Reproduce each line of the records below word for word, leaving out the pictures.

— BEGIN PROVIDED DATA —

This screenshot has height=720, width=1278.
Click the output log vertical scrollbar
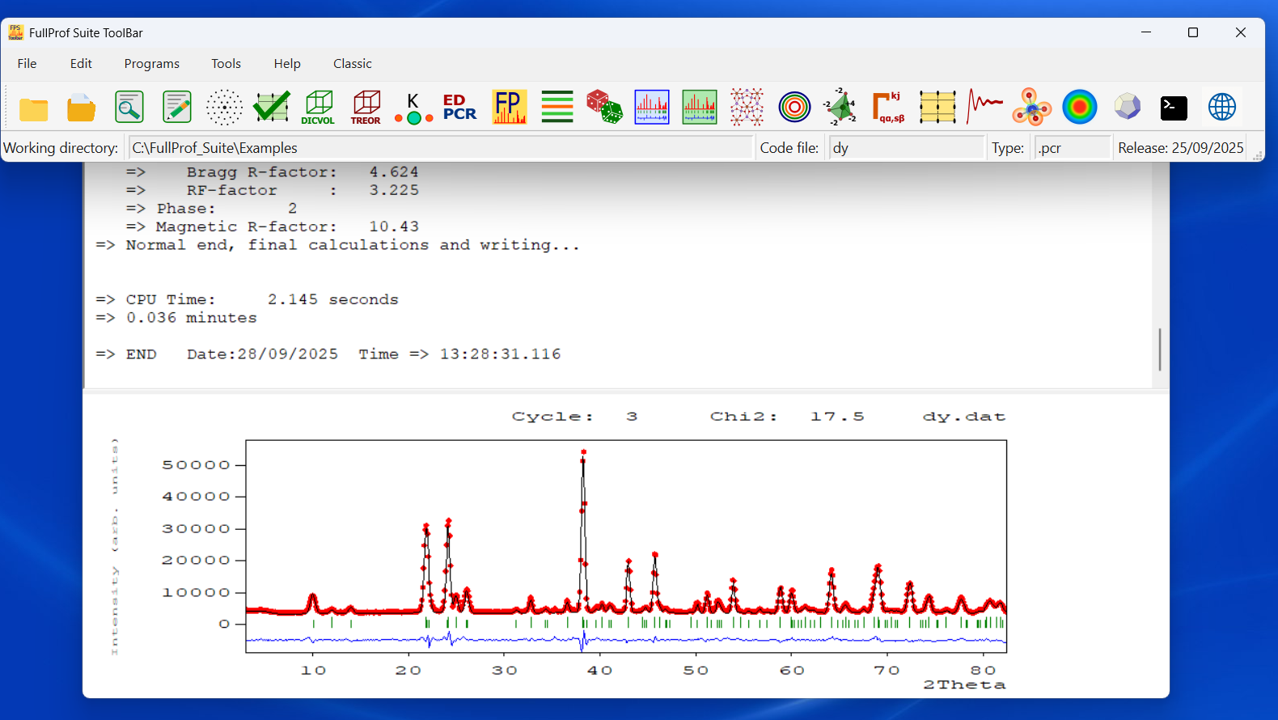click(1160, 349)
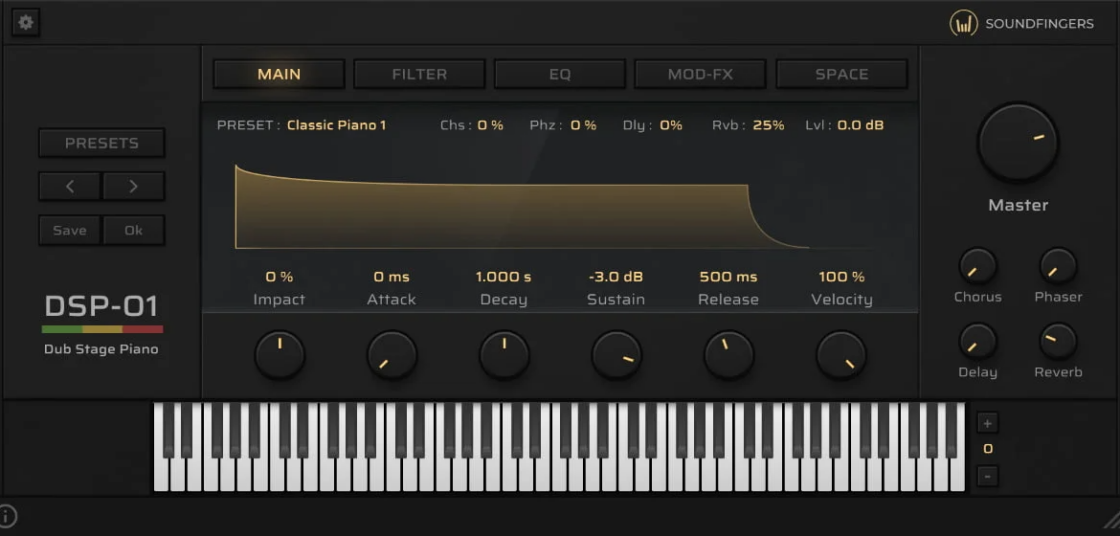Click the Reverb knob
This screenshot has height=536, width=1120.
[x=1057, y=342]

— END PROVIDED DATA —

== ANSWER FOR THE TASK ==
This screenshot has height=720, width=1278.
Click the output log vertical scrollbar
click(1160, 349)
Click the Reverb knob
This screenshot has height=536, width=1120.
[x=1057, y=342]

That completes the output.